Cloninger has also devised a unique technique for ‘measuring thought’ which grades the quality of one's thoughts along a continuum from baser, more unhappy-oriented thinking - characterised by lack of trust and lack of flexibility - to higher levels denoted by coherence, patience, compassion, reverence for God (piety) and awe of God. He shows how his technique can be applied to the writings and speeches of others and demonstrates how a personal journey toward fulfilment can therefore be charted.
Many secular practitioners might find this otherwise useful book's concern with spirituality difficult, but the key conundrum for me with the work is the lack of more explicit engagement with an obvious paradox at the heart of well-being. In the long and tortuous journey towards the achievement of any worthwhile ambition, from which contentment subsequently derives, there is usually an enormous amount of suffering - it is the ability to tolerate and not be afraid of pain that actually underpins true bliss. Yet the very obsession with pleasure that characterises modern society is an indicator of intolerance for and rejection of distress. The paradox at the heart of happiness is that you are going to have to experience anguish in order to get there - you need to embrace the one thing you are trying so desperately to avoid.
Distinguished scholars like Cloninger are perhaps persuaded by publishers to sugar the pill by obscuring this central truth, after all the upbeat title of this book is Feeling Good. Maybe at a fundamental level our very corporate culture is unable to engage with and promulgate key truths about the human predicament.

__Exercise details__.
Answer these about the book review passage:
1. What two traits mark the baser end of Cloninger's scale for measuring thought?
2. According to the reviewer, what underpins true bliss?
3. What is the title of the book under review?

__Material__.
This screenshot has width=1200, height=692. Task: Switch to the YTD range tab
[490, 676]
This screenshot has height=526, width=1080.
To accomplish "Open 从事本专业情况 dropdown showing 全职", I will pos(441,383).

__Exercise answer__.
1. Lack of trust and lack of flexibility.
2. The ability to tolerate and not be afraid of pain.
3. Feeling Good.